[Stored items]
※ ※ ※

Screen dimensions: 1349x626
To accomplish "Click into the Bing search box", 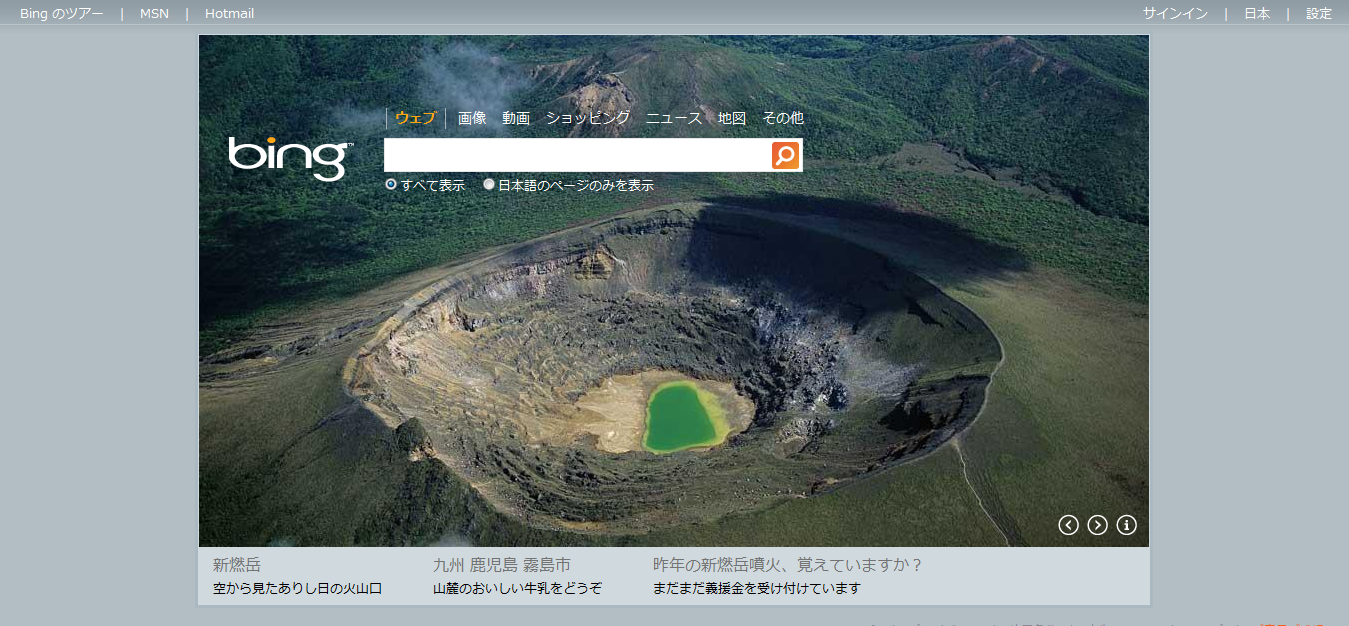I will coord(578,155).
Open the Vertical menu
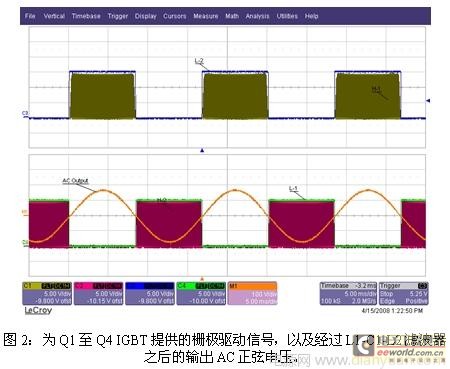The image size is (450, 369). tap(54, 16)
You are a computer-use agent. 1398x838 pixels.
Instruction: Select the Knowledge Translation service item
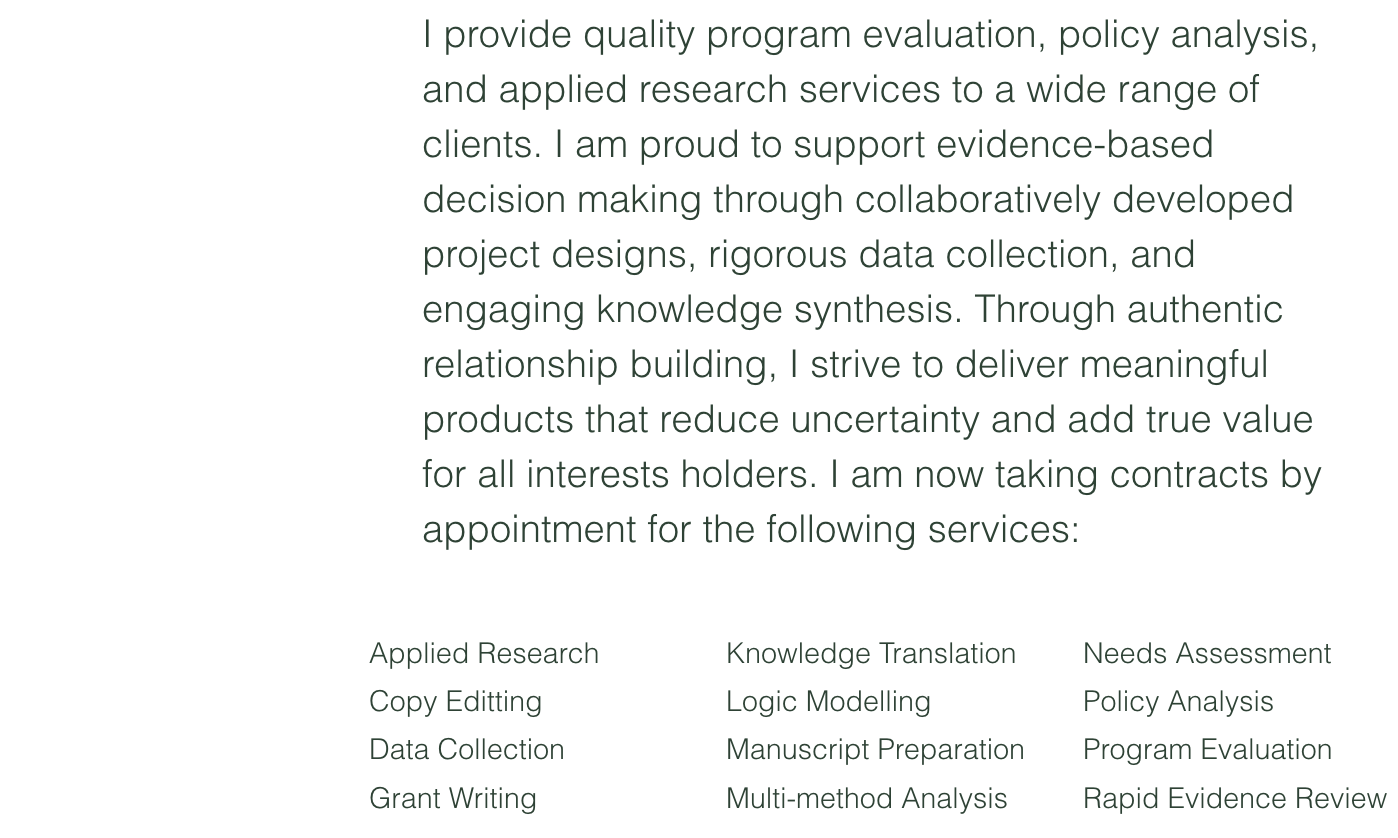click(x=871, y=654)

※ ※ ※

* What the task asks
Locate the line containing "Open the Vertical menu" in the records above, then output it and every line after it through the last, excluding pictures.

* Response to the task
Open the Vertical menu
The image size is (450, 369). tap(54, 16)
You are a computer-use agent. 1398x838 pixels.
Instruction: Select the Knowledge Translation service item
click(x=871, y=654)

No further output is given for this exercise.